(Extracted records)

○ ○ ○ ○ ○ ○ ○

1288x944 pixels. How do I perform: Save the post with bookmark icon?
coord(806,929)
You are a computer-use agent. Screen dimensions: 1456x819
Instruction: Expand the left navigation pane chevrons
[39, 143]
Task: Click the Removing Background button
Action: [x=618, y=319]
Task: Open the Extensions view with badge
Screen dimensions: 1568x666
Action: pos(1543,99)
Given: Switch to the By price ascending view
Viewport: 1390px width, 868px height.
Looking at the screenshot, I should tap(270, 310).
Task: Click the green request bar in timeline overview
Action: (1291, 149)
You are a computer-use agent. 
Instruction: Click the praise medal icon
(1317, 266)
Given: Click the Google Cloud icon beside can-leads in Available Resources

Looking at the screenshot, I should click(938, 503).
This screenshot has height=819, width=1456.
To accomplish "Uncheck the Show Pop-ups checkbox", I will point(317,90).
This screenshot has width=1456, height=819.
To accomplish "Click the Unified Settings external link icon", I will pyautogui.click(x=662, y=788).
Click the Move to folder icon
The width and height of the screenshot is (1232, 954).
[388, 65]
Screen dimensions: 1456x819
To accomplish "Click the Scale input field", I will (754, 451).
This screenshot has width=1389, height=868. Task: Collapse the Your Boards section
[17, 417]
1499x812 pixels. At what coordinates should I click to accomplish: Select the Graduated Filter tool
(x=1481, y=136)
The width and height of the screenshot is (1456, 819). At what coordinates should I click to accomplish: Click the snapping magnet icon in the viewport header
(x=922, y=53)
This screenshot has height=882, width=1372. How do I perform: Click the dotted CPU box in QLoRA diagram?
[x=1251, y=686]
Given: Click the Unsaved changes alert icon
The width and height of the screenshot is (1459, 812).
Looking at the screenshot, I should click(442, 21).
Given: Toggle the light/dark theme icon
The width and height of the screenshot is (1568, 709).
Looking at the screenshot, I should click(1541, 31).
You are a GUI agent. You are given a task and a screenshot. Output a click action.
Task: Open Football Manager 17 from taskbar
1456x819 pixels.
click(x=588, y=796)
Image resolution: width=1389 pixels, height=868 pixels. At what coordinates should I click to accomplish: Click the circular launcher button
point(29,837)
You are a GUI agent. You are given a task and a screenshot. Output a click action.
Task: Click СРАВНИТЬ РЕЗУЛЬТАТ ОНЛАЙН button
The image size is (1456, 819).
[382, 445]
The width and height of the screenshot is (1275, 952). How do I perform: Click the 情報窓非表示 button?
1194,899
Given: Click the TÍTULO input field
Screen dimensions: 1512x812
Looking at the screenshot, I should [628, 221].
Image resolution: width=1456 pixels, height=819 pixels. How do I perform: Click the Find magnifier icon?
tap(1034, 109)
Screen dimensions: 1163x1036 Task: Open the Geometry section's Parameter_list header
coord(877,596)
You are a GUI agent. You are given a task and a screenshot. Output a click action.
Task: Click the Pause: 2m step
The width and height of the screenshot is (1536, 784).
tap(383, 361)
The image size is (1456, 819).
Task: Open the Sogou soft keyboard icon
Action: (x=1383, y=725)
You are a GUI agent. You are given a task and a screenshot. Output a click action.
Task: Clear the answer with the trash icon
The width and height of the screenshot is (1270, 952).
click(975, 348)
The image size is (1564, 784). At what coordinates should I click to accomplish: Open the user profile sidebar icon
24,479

○ ○ ○ ○ ○ ○ ○

» Activity: Each record above needs to be reproduced exactly as written.

» Output for this task:
1288x944 pixels. How do I perform: Save the post with bookmark icon?
coord(806,929)
You are a computer-use agent. Screen dimensions: 1456x819
Instruction: Expand the left navigation pane chevrons
[39, 143]
Task: Click the Removing Background button
Action: [x=618, y=319]
Task: Open the Extensions view with badge
Screen dimensions: 1568x666
Action: pos(1543,99)
Given: Switch to the By price ascending view
Viewport: 1390px width, 868px height.
Looking at the screenshot, I should tap(270, 310).
Task: Click the green request bar in timeline overview
Action: (1291, 149)
You are a computer-use agent. 
Instruction: Click the praise medal icon
(1317, 266)
Given: Click the Google Cloud icon beside can-leads in Available Resources

Looking at the screenshot, I should click(938, 503).
This screenshot has height=819, width=1456.
To accomplish "Uncheck the Show Pop-ups checkbox", I will point(317,90).
This screenshot has width=1456, height=819.
To accomplish "Click the Unified Settings external link icon", I will pyautogui.click(x=662, y=788).
Click the Move to folder icon
The width and height of the screenshot is (1232, 954).
[388, 65]
Screen dimensions: 1456x819
To accomplish "Click the Scale input field", I will (754, 451).
This screenshot has width=1389, height=868. Task: Collapse the Your Boards section
[17, 417]
1499x812 pixels. At what coordinates should I click to accomplish: Select the Graduated Filter tool
(x=1481, y=136)
The width and height of the screenshot is (1456, 819). At what coordinates should I click to accomplish: Click the snapping magnet icon in the viewport header
(x=922, y=53)
This screenshot has height=882, width=1372. How do I perform: Click the dotted CPU box in QLoRA diagram?
[x=1251, y=686]
Given: Click the Unsaved changes alert icon
The width and height of the screenshot is (1459, 812).
Looking at the screenshot, I should click(442, 21).
Given: Toggle the light/dark theme icon
The width and height of the screenshot is (1568, 709).
Looking at the screenshot, I should click(1541, 31).
You are a GUI agent. You are given a task and a screenshot. Output a click action.
Task: Open Football Manager 17 from taskbar
1456x819 pixels.
click(x=588, y=796)
Image resolution: width=1389 pixels, height=868 pixels. At what coordinates should I click to accomplish: Click the circular launcher button
point(29,837)
You are a GUI agent. You are given a task and a screenshot. Output a click action.
Task: Click СРАВНИТЬ РЕЗУЛЬТАТ ОНЛАЙН button
The image size is (1456, 819).
[382, 445]
The width and height of the screenshot is (1275, 952). How do I perform: Click the 情報窓非表示 button?
1194,899
Given: Click the TÍTULO input field
Screen dimensions: 1512x812
Looking at the screenshot, I should [628, 221].
Image resolution: width=1456 pixels, height=819 pixels. How do I perform: Click the Find magnifier icon?
tap(1034, 109)
Screen dimensions: 1163x1036 Task: Open the Geometry section's Parameter_list header
coord(877,596)
You are a GUI agent. You are given a task and a screenshot. Output a click action.
Task: Click the Pause: 2m step
The width and height of the screenshot is (1536, 784).
tap(383, 361)
The image size is (1456, 819).
Task: Open the Sogou soft keyboard icon
Action: (x=1383, y=725)
You are a GUI agent. You are given a task and a screenshot. Output a click action.
Task: Clear the answer with the trash icon
The width and height of the screenshot is (1270, 952).
click(975, 348)
The image size is (1564, 784). At what coordinates should I click to accomplish: Open the user profile sidebar icon
24,479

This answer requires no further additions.